Native communities in Washington hope 2020 census addresses historic undercounts

While the pandemic hampered in-person outreach efforts, census participation is on the rise among Native communities

By Manola Secaira, Crosscut
Published: January 11, 2021, 6:02am

Last year was critical for Indian Country: On top of nationwide U.S. elections, the 2020 census provided a rare opportunity to address the historical undercounting of Native communities throughout the country.

On the Colville Reservation, that meant starting the work of census outreach early. Joel Boyd, vice chair of the Confederated Tribes of the Colville Reservation, says the census team for his tribe had originally planned to visit residents door to door.

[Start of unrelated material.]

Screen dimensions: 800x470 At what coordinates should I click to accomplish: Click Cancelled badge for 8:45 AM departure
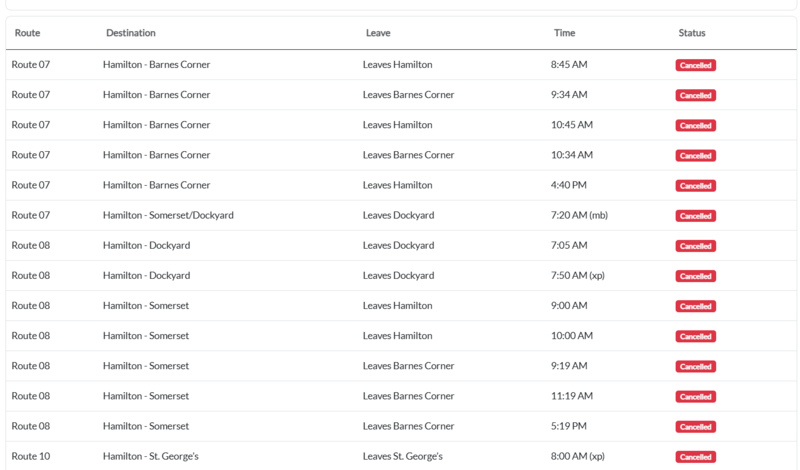695,66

But those in-person efforts came to a screeching halt once the coronavirus pandemic began during the spring. Fires on the reservation later in the year added further complications in reaching out to residents. The pandemic, Boyd says, set in at the same time that the team had planned to begin that outreach.

“This is something we’ve never dealt with,” he says. “To have to put everything on hold was a serious issue for us.”

Since the inception of the census, Native people have been among the most severely undercounted populations. In 2010, the U.S. Census Bureau estimated that American Indians and Alaska Natives living on reservations were undercounted by 4.9%. It’s more than double the next undercounted group, African Americans, at 2.1%.

That has big impacts: It makes it more difficult for undercounted communities to advocate for themselves, especially when seeking federal funding. Fawn Sharp, president of the Quinault Indian Nation, as well as the National Congress of American Indians, says righting the undercount was a serious focus for Native people nationwide. Preparations began years ahead of the census, as Native leaders planned how best to reach out to their communities.

“There was so much at stake in this census,” Sharp says. “By not having our numbers, not only are we failing in achieving the necessary federal funding to meet the basic needs and services of our communities, but also to have the proportionate and political voice — [one] that we simply have not been able to express.”

It’s too early to know the results of the 2020 census, but in Washington, this year’s state and tribal efforts to reach out to Native communities have largely improved participation numbers. Overall, 99.99% of households in Washington were accounted for after in-person outreach by census takers; the first 72.4% were self-responses given via phone, online or by mail. That was higher than the national self-response rate of 67%. And for most federally recognized tribes in Washington, the Census Bureau’s self-response rate map indicates that  self-response participation increased on their reservations with few exceptions.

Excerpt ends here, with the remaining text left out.